The Clinton Administration has declared the US will continue to observe the CTBT . The world has welcomed that pledge. We hope further that the United States and all the other holdout states will eventually ratify the treaty so that CTBT can enter into force, and that in the meantime they will refrain from conducting any further nuclear explosion. He said still the question arises as to what is the status of CTBT in the meantime. Will CTBT remain dormant for an indefinite period?
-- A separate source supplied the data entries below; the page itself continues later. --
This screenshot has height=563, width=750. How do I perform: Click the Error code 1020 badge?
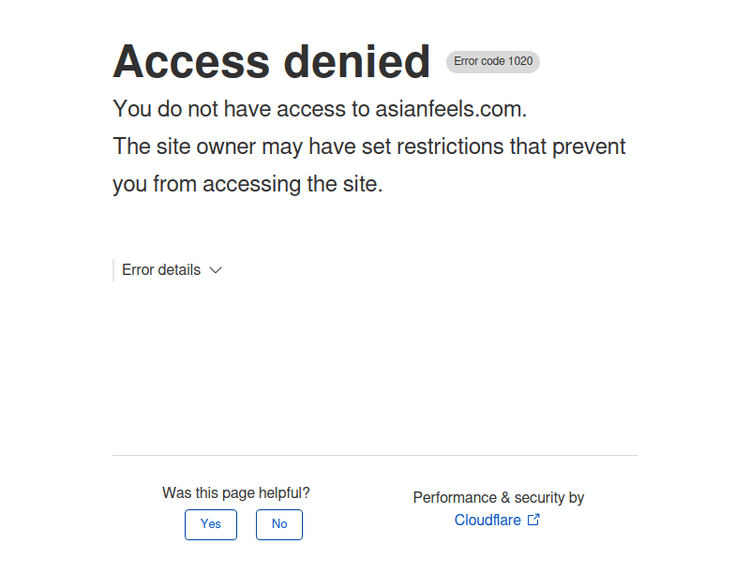(493, 62)
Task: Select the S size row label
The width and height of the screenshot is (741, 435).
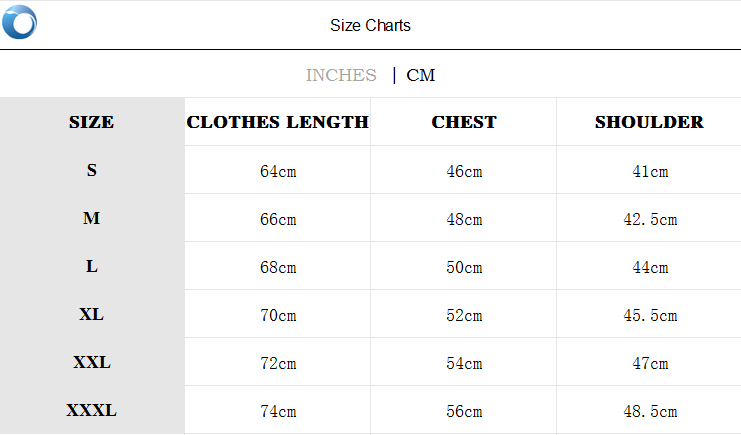Action: coord(92,170)
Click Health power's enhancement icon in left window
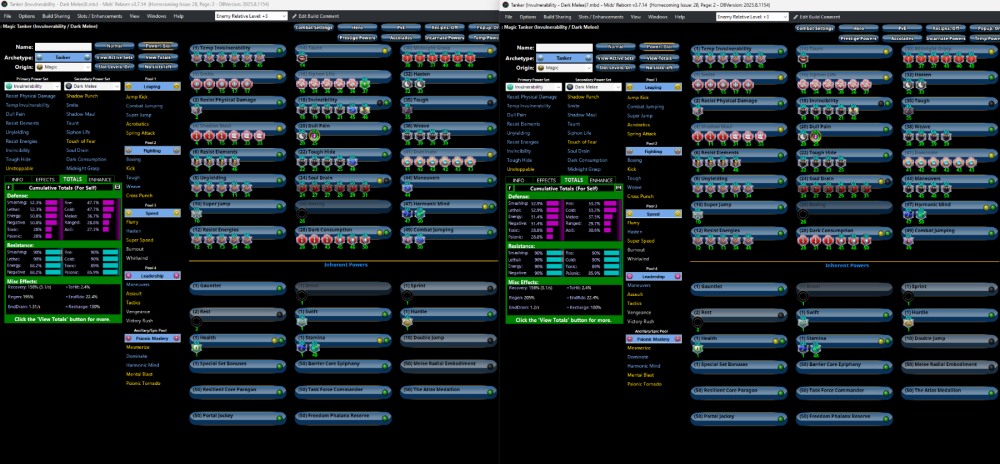 pyautogui.click(x=197, y=348)
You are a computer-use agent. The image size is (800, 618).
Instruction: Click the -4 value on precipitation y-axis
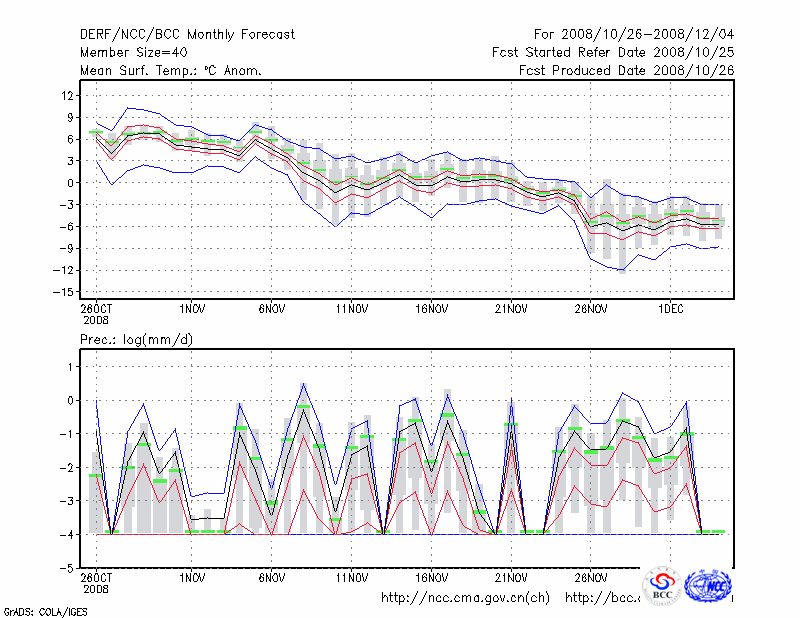tap(68, 534)
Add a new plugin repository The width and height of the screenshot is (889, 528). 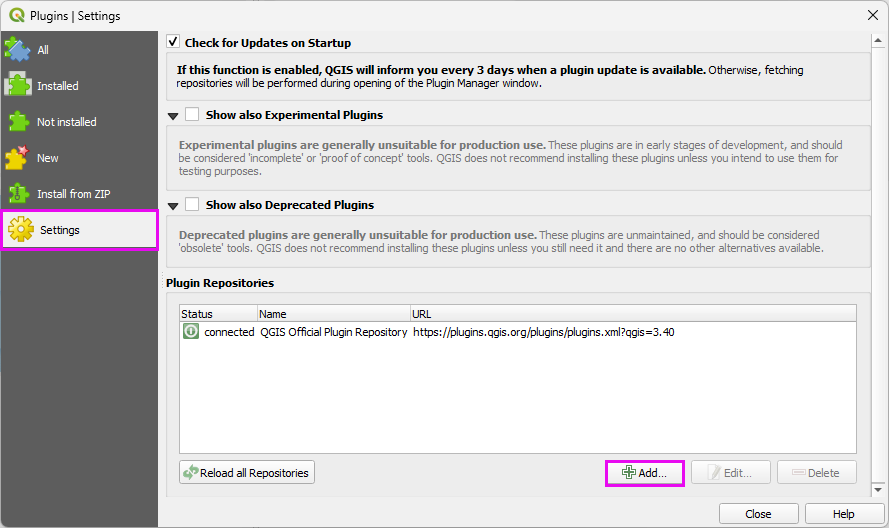tap(645, 473)
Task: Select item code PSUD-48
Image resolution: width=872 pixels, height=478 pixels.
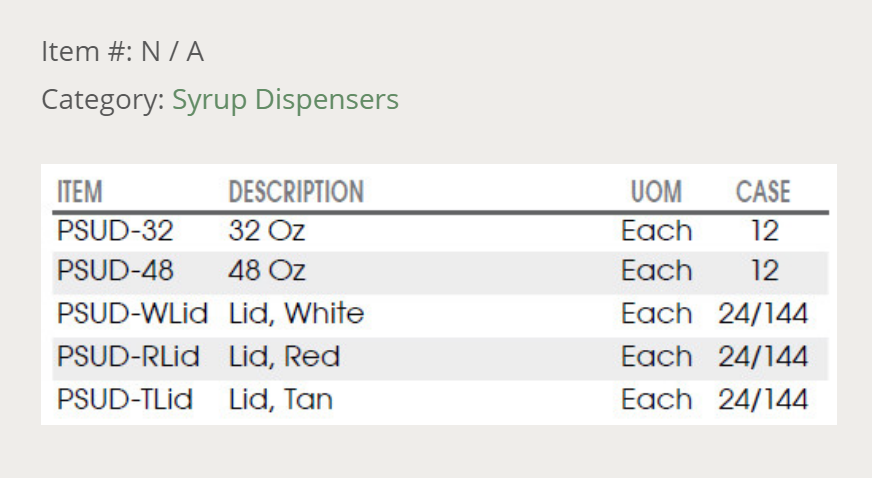Action: pos(115,271)
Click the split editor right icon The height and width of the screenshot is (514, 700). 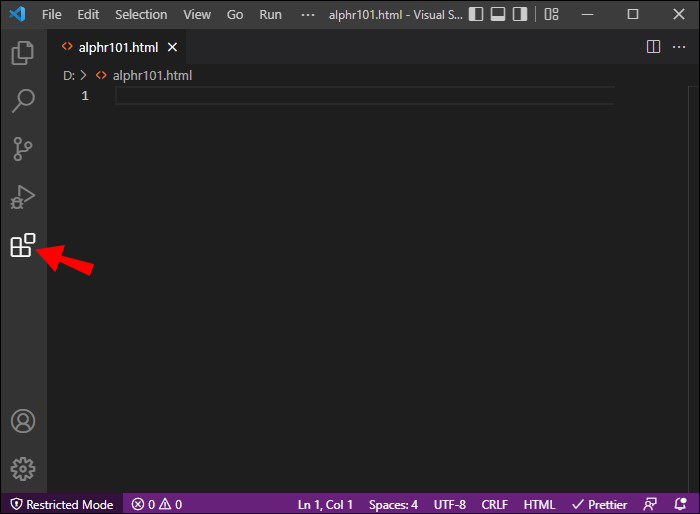[x=653, y=47]
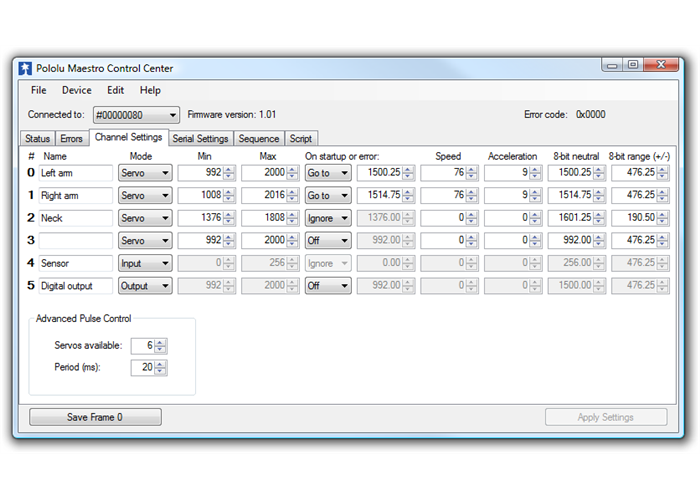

What are the obligations-legal or moral-of  the states that have ratified the treaty, of those that signed it but have not ratified it, and -let us not forget-those which voted in favour of the treaty but have not signed it? The answer to the last part is clear so far as Pakistan is concerned. Sattar said," the vote in favour of the CTBT did not in any way affect our inherent right to conduct tests. That leaves the question whether signing the treaty would have compromised that right?"